Ellen Page comes out
I first met Ellen Page at Sundance. She was there for a film called An American Crime, the true story of a teen girl who was abused at the hands of her guardian and then locked in the basement. Page was very fragile at the festival. She couldn’t get the character out of her head. She’s naturally very small and, at this point in her career, she was also very, very thin. She seemed frail, emotionally and physically. So I was asked by the publicist to keep the interview light and fun, to stay away from questions dealing directly with her character’s struggle. Which, frankly, doesn’t happen very often. You are rarely asked to NOT ask questions about the movie.

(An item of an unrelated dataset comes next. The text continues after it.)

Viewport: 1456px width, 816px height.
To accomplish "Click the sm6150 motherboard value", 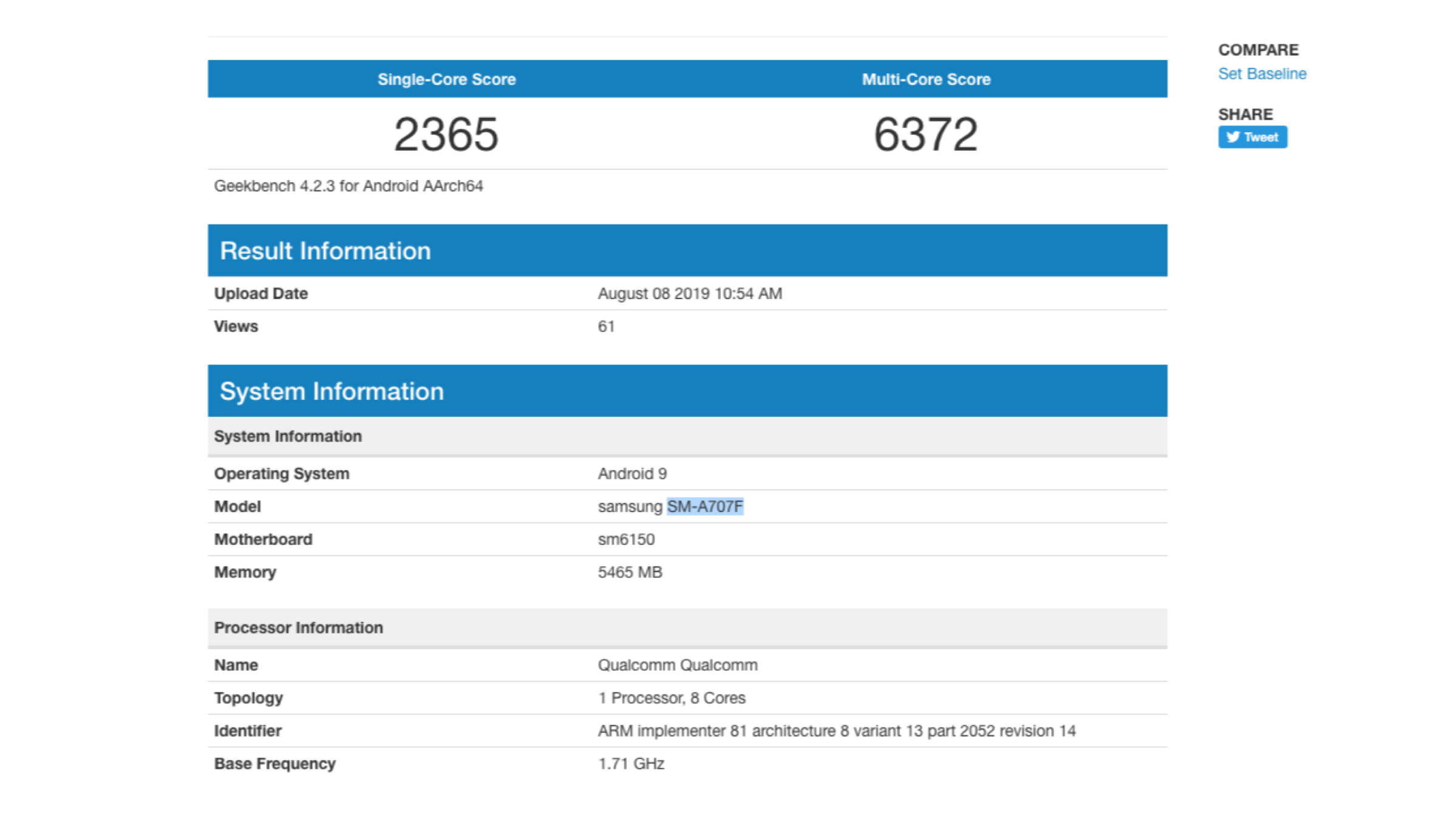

In the end, we just ended up “small-talking”. And that worked for her. She seemed relieved. She even smiled. She was less jittery when she left. But I remember worrying about her, worrying about whether or not she was going to make it in an industry that can be so sh-tty to sensitive young women.
But Page was totally different the next time I ran into her for Juno and later on for Whip It. It was as though she had moved through whatever it was that was weighing on her and she was ready to let herself live outside the darkness. She welcomed the opportunity to be silly, goofy. It was encouring that somehow she’d found a way to get through her pain.
While I can’t know for sure whether self-acceptance was the reason for her transformation, hearing her address the audience at the Human Rights Campaign Time To Thrive conference the other day, sharing her experience and describing the “pain” that’s now behind her, was a powerful reminder of who she might have been before and a beautiful introduction to who she is now.
Big ups to Ellen. And THANKS GOD we no longer have to listen to dumbass bullsh-t about whether or not she’s dating Alexander Skarsgard. Did I ever tell you about the crazy emails I used to get from some TwiHard last summer who was convinced they were planning a secret wedding?